La réédition de "Métamorphose" de WARNING a été commercialisée en février 2015 chez Verycords / Warner. J’ai effectué beaucoup d’autres rééditions depuis, toutes sorties sur le label grec No Remorse Records qui m’a mandaté pour effectuer ce travail. C’est suite à cette collaboration que les rééditions des albums de VOODOO CHILD ("Adrénaline"), TITAN ("Titan"), HIGH POWER ("Les violons de satan"), PRESENCE ("Rock your life"), ADX ("La terreur" et "Suprématie"), MISTREATED ("Première intervention") ou encore ANTHRACITE ("Plus précieux que l’or") ont pu voir le jour. Bien évidemment, cette liste va s’allonger en 2016 puisque ma collaboration avec No Remorse Records va continuer. Beaucoup de rééditions sont actuellement en cours de négociations, mais je peux t’annoncer celles qui sont déjà finalisées avec les sorties à venir des albums de AXTON PRYTE ("The lab") (fin mars 2016), SYNTHESE ("Prisoner") (fin avril 2016) et MARIENTHAL ("Prohibition") (fin mai 2016) toujours chez No Remorse Records. Sur chacune de mes rééditions figurent les paroles des chansons, des photos inédites et sont toutes agrémentées de vrais titres bonus, de qualité et surtout introuvables nulle part (que ce soit sur internet ou ailleurs) pour que le public puisse trouver un réel intérêt sur l’acquisition de ces albums. Quant à mes prochaines rééditions, elles seront régulièrement annoncées sur ma page Facebook.



Qu'écoutes-tu aujourd'hui ?
Pour les groupes français : CRANKS, TENTATION, SILVER MACHINE, ANOTHER AGE, IRON SLAUGHT, ARCHANGE ou encore HERZEL.
Pour les groupes étrangers : MANIMAL, LEATHER HEART, HITTEN, STALLION, AXXION, NIGHT, BLIZZARD HUNTER, AMBUSH, RANGER, AXIS, BLIZZEN, SPELL, …

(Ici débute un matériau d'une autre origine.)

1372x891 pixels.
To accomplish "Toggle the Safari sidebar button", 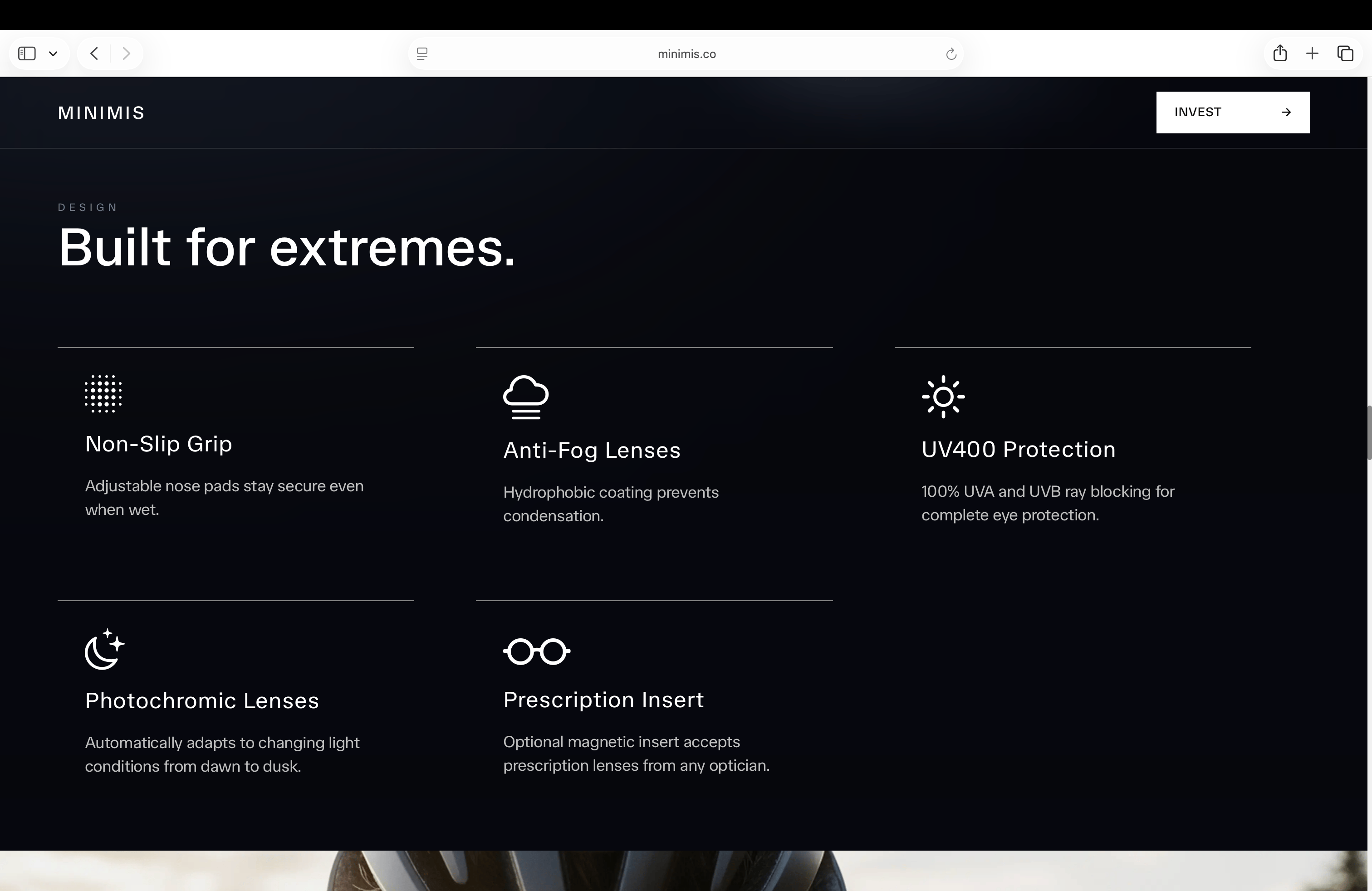I will (27, 54).

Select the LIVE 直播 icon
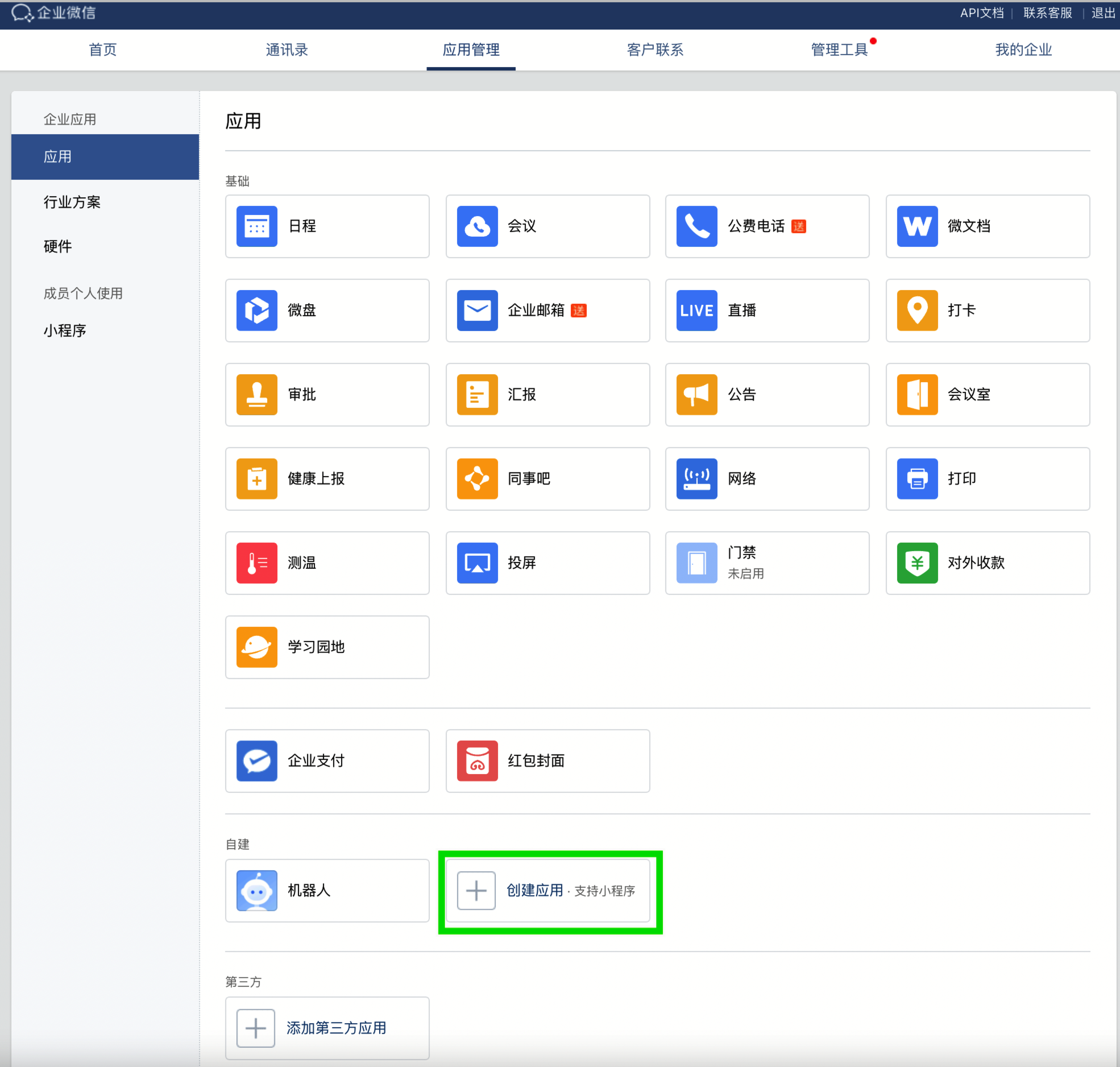[696, 311]
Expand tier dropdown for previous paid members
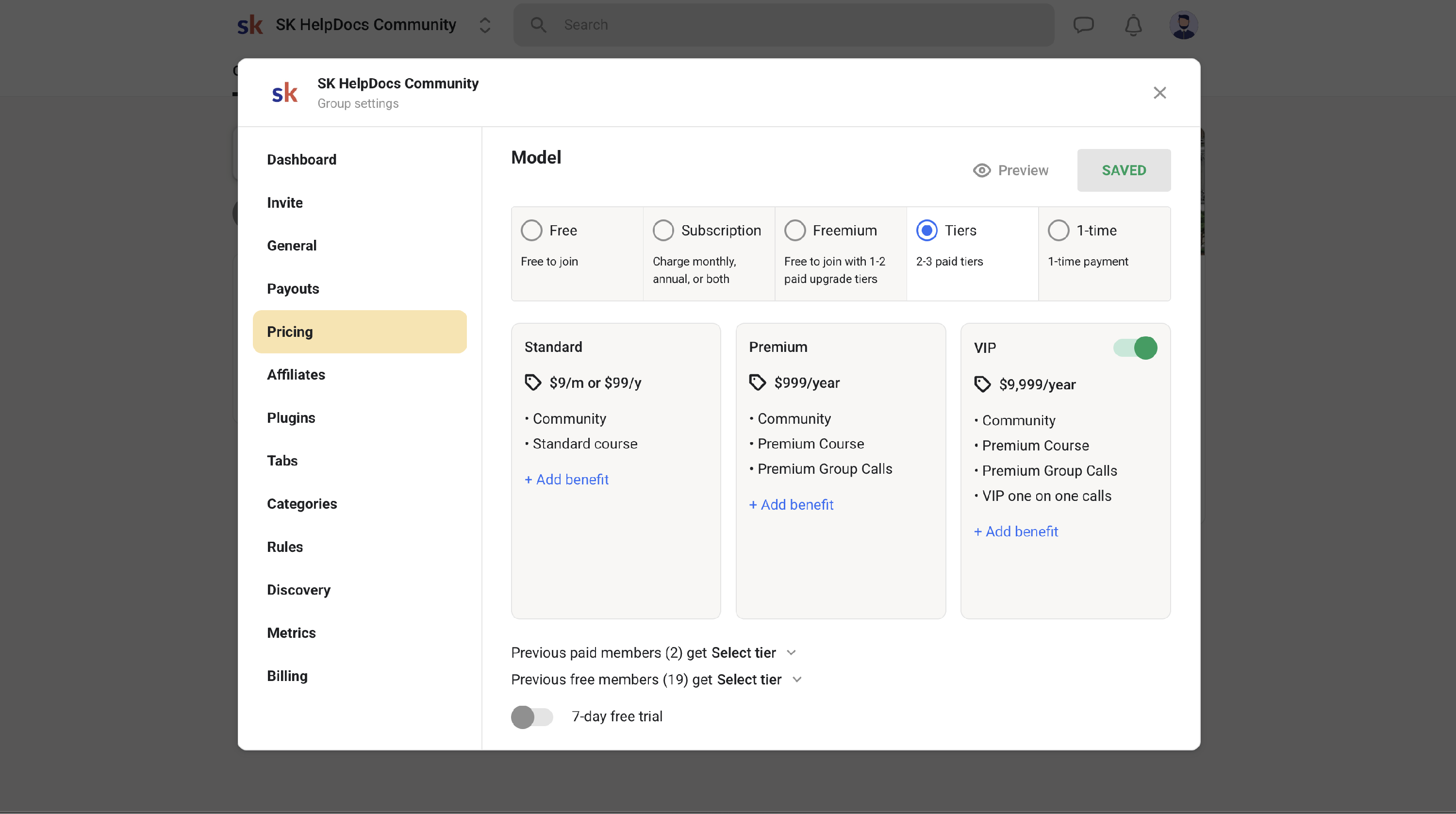This screenshot has width=1456, height=814. tap(791, 653)
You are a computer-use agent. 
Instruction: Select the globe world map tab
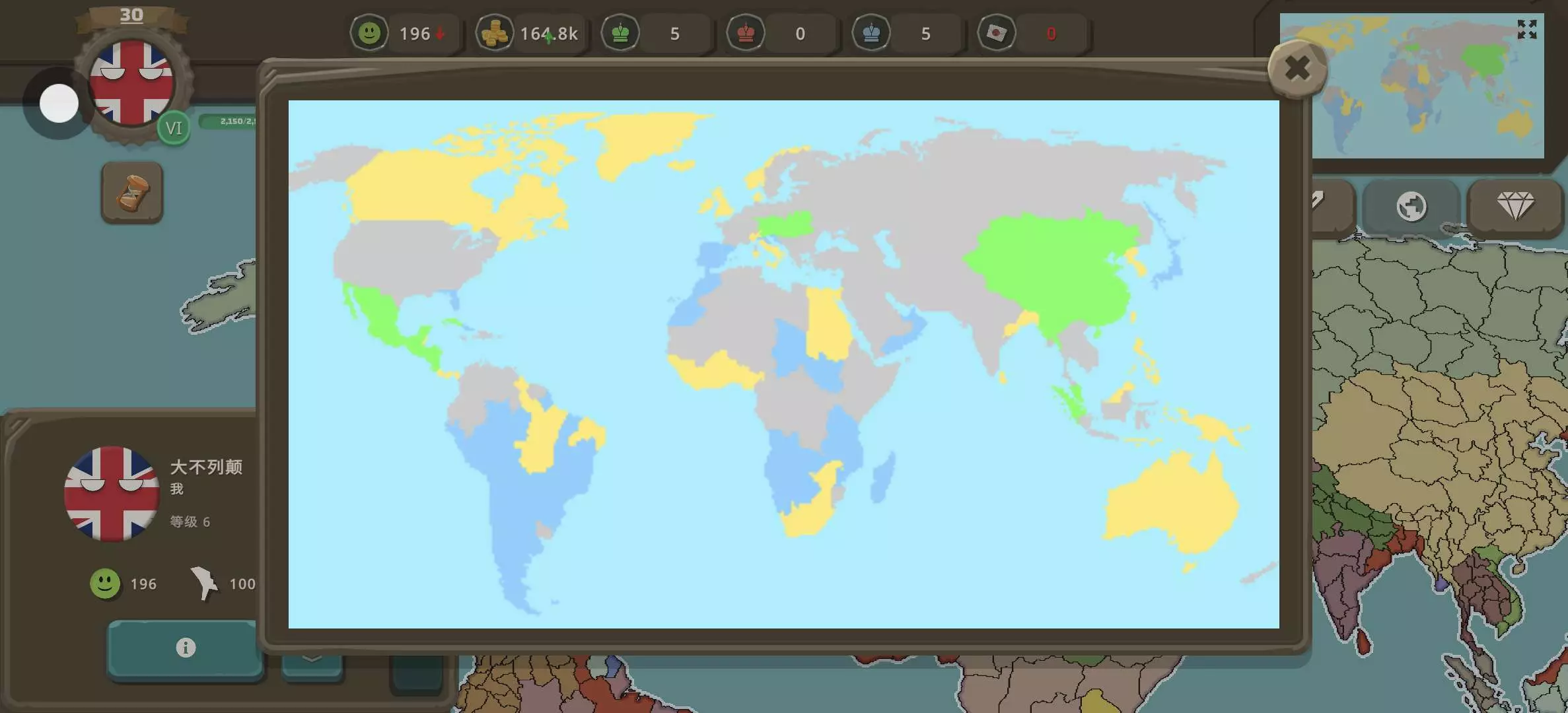(1411, 207)
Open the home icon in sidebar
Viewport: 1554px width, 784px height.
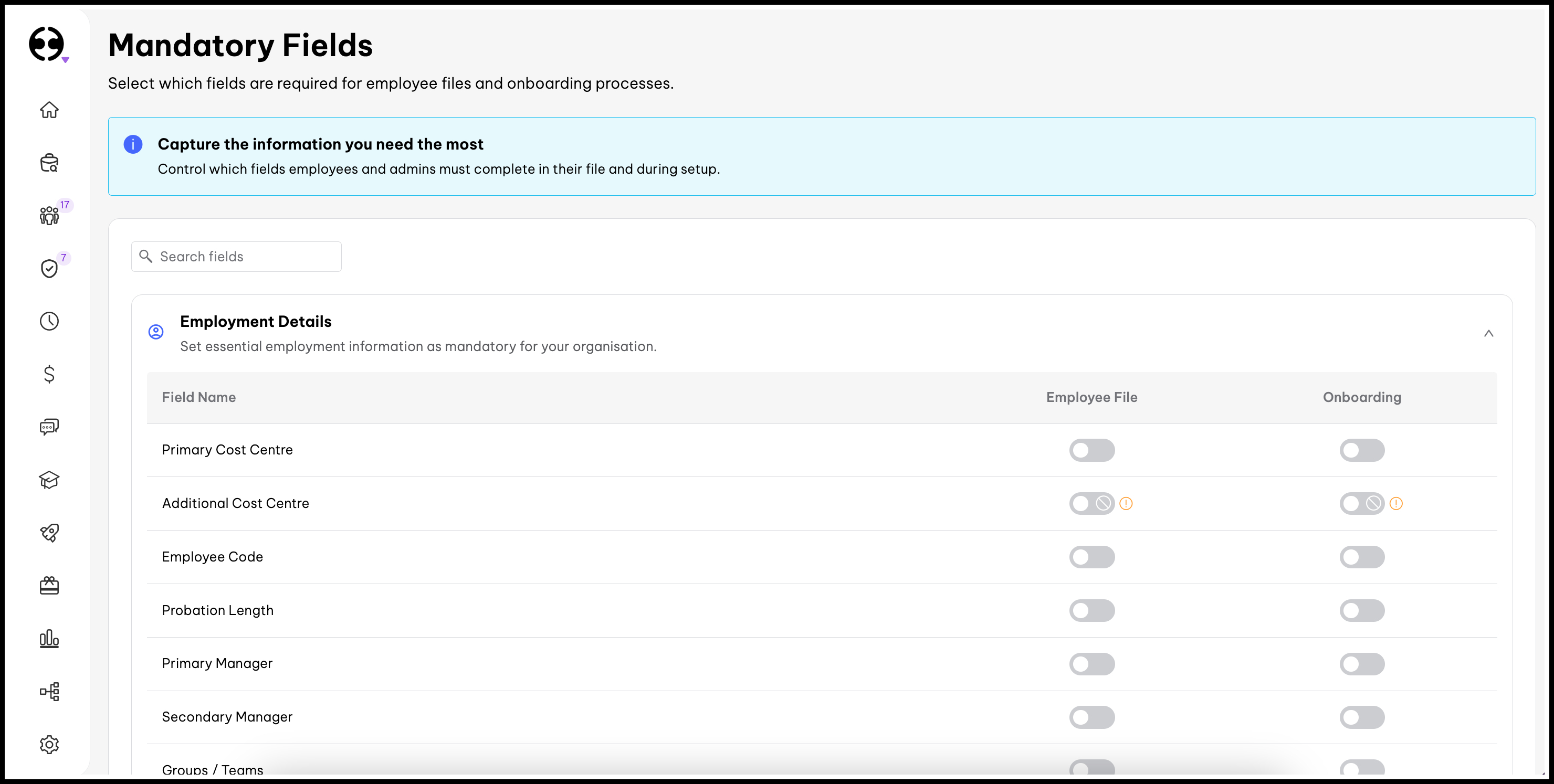49,110

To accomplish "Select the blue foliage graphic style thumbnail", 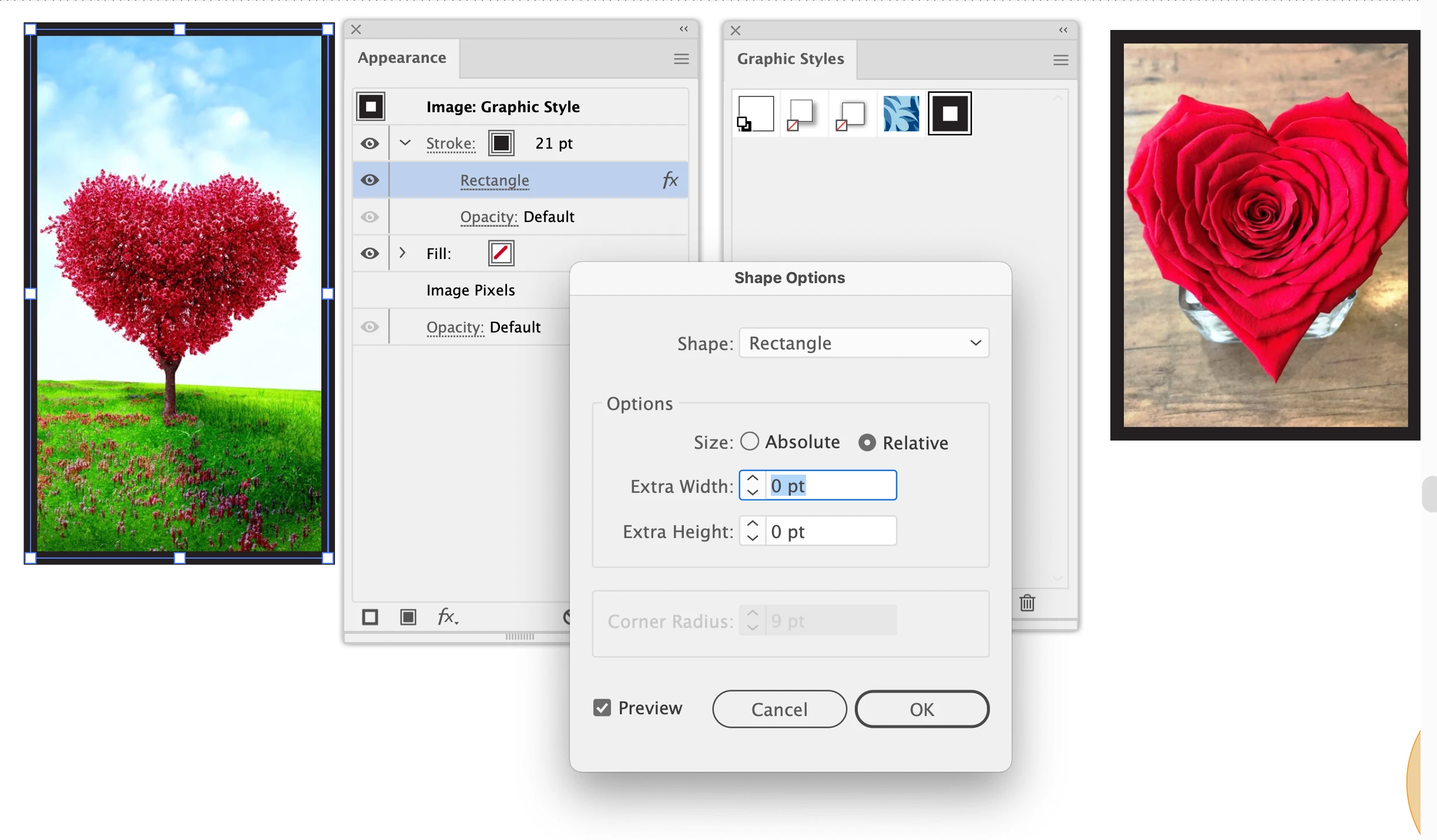I will pos(901,113).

Quelle est ta plus grande fierté ?
Toutes mes activités, aussi diverses soient elles, n’ont qu’un seul but : essayer de répondre au mieux à une demande qui m’est faite. Tu l’auras compris, cette demande vient soit du public, des labels ou des groupes eux-mêmes. Donc pour répondre à ta question, ma plus grande satisfaction est de voir ceux qui m’ont mandaté, pour effectuer tel ou tel travail, être satisfaits de mes services et d’être parvenu à répondre à la demande du public qui va acheter l’album. En tous cas, je travaille dans ce sens.

As-tu des regrets ?
Il n’y a pas de regret à avoir quand on est encore actif car il est toujours possible de réaliser ses rêves, d’atteindre ses objectifs, d’assouvir ses désirs. Je pars du principe où, si on s’en donne les moyens, il n’y a rien à regretter. Et puis je n’ai pas le temps d’avoir des regrets et ce n’est vraiment pas dans ma nature. Une fois à la retraite, j’aurai sûrement davantage de temps pour faire un petit bilan sur mon parcours. En attendant, j’ai encore des tonnes d’idées en tête et de nombreux projets en cours à vous proposer, Alors, pour le reste, nous verrons bien à ce moment-là...

Si tu devais emmener 10 albums français sur une île déserte, lesquels seraient-ils ?
Si je devais en emmener que 10, alors je les choisirais uniquement pour des raisons qui me sont propres. Cette sélection serait très personnelle et ne représenterait donc pas forcément les meilleurs albums français sortis. Il y aurait donc : ATTENTAT ROCK ("Le gang des saigneurs"), ADX ("Exécution"), BLASPHEME ("Désir de vampyr"), PANAMA ("Dog's piss"), MANIGANCE ("Ange ou démon"), MALEDICTION ("Condamnés"), SORTILEGE ("Métamorphose"), DEMON EYES ("Out of control"), SATAN JOKERS ("Trop fou pour toi") et NIGHTMARE ("Cosmovision").




Merci à toi, on te laisse le mot de la fin…
C’est moi qui te remercie pour cet entretien et bravo pour ton travail sur le site. A très bientôt pour de nouvelles aventures.